Doubly Robust (DR) estimators of ATE are all the rage. One popular DR estimator is Robins’ Augmented IPW (AIPW). The reason why Robins’ AIPW estimator is called doubly robust is that if either your IPW model or your y ~ x model is correctly specified, you get ATE. Great!

Calling something “doubly robust” (DR) makes you think that the estimator is robust to (common) violations of commonly made assumptions. But DR replaces one strong assumption with one marginally less strong assumption. It is common to assume that IPW or Y ~ X are right. But DR replaces either of these with the OR clause. So how common is it to get either of the models right? Basically never. If neither model is right, you multiply the bias terms. And that ought to blow up the bias.
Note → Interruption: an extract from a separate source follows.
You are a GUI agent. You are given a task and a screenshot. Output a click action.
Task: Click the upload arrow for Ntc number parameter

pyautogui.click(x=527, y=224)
(There is one more reason to worry about the use of word ‘robust.’ In statistics, it is used to convey robustness of to violations of distributional assumptions.)

Given the small advance in assumptions, it turns out that the results aren’t better either (and can be substantially worse):

- “None of the DR methods we tried … improved upon the performance of simple regression-based prediction of the missing values. (see here.)
- “The methods with by far the worst performance with regard to RSMSE are the Doubly Robust (DR) approaches, whose RSMSE is two or three times as large as the RSMSE for the other estimators.” (see here and the relevant table is included below.)

Some people prefer DR for efficiency. But the claim for efficiency is based on strong assumptions being met: “The local semiparametric efficiency property, which guarantees that the solution to (9) is the best estimator within its class, **was derived under the assumption that both models are correct.** This estimate is indeed highly efficient when the π-model is true and the y-model is highly predictive.”

p.s. When I went through some of the lecture notes posted online, I was surprised that the lecture notes explain DR as “if A or B hold, we get ATE” but do not discuss the modal case.